Als der letzte Karpfen in Emils Schlund verschwunden war, rieb sich unser Drache

den Bauch und fauchte zufrieden: „Mit 'nem vollen Magen lässt sich ein Schläfchen

wagen.“ Sprachs und streckte sich auf der Dorfwiese nieder.

Wenn Drachen ein Nickerchen machen, dauert das erfahrungsgemäß einige Tage oder

noch länger. So war es auch hier. Als Emil nach einer Woche wieder erwachte, stand ein

alter Hund vor ihm, der eine Kette um den Hals trug. Es war der Kettenhund Otello.

Einst glänzte sein glattes Fell in schönstem Rabenschwarz. Nun war es aber zerzaust

und zur Hälfte grau. Kaum dem Welpenalter entsprungen, hatte man ihn an eine Kette

gelegt und ihn zum Wachhund erniedrigt.

Sein ganzes Leben lag er nun schon in Ketten, durfte nur bellen und erhielt wenig

Fressen. Oft empfing er die Rute, wenn die Katzen Würste stahlen oder er die Marder

nicht von den Hühnerställen fernhalten konnte. Wie sollte er das mit der Kette auch?

Sie hielt ihn kurz. Im Laufe der Zeit erkannten Gänse, Katzen und Marder die schwache

Stelle des Kettenhundes und er wurde fortan zum Gespött aller.

„Du bist ein dummer Hund, Otello, ich würge die Hühner und werde weit und breit

geachtet. Aber du, du liegst an der eisernen Leine und wirst für deine Dienste mit kal-

tem Fressen belohnt“, sagte der ansonsten stille Marder eines Tages zu ihm und strich

sich über seinen weißen Kehlfleck.

„Miau, miau, Otello, du starker Held. Sieh, wir haben uns wieder Würste geholt. Du

sagst ja gar nichts? Miau, bist aber heute wieder kurz angebunden, hihihi“, stänkerten

die Katzen voller Falschheit.

Aber noch schlimmer als die ewigen Hänseleien der Katzen war das unerträgliche

Geschnatter der dummen Gänse, die überhaupt keinen Respekt vor ihm hatten

und ihm die letzte Ruhe raubten.

7

Otello stand vor Emil und bestaunte seine Größe.
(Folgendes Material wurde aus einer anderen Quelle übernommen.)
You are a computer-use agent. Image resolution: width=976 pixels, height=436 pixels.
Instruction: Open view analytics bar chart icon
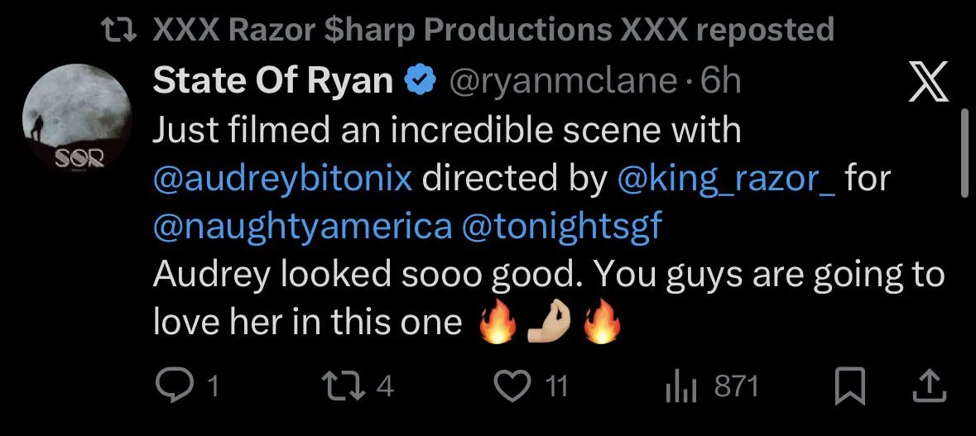682,386
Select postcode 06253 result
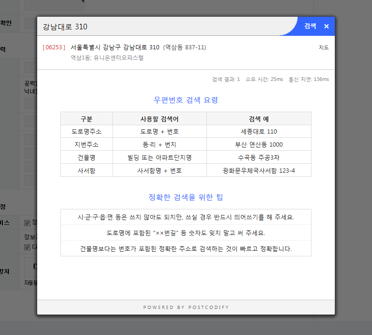Screen dimensions: 372x335 53,47
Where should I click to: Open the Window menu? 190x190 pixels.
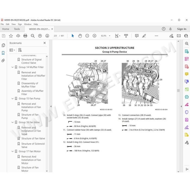coord(28,24)
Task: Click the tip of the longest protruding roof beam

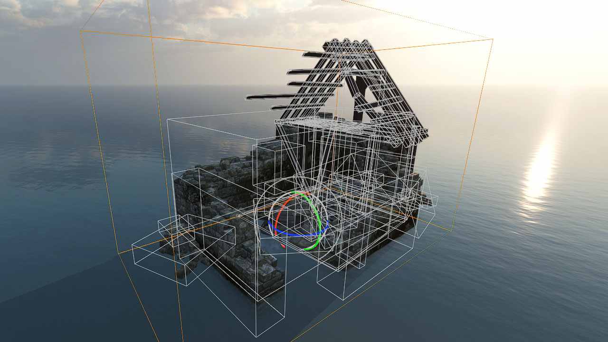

Er

war ganz dicht an den Drachen herangegangen, so

weit es ihm die Kette erlaubte. Im Unterschied zu den

anderen Tieren, die den Drachen mieden, fürchtete

er ihn nicht.

„Du hast es gut, Emil, du bist frei“, winselte er traurig

und altersschwach.

Emil öffnete die Augen und sah Otello an.

„Beim Maule meines Großvaters, niemand soll in Ketten

liegen“, fauchte er missmutig. „Willst du frei sein?“

„Ja, aber wo soll ich alter Hund dann hin?“

„Bleibe hier, aber ohne Ketten.“

„Das würden die Menschen niemals dulden.“

„Ein Versuch wäre es wert.“ Und kaum hatte Emil seinen Satz beendet, zerriss er mit

seinen starken Drachenkrallen die Kette.

Der alte Otello konnte seine neu gefundene Freiheit gar nicht fassen. Wie ein Welpe

sprang er ausgelassen herum und freute sich seines Lebens. Als die Katzen aber sahen,

dass der alte Kettenhund frei war, liefen sie um ihr Leben und stoben in alle Richtungen

auseinander. Die Gänse verstummten respektvoll und auch bei den Mardern sprach es

sich schnell herum, dass der alte Otello nicht mehr an der Kette lag.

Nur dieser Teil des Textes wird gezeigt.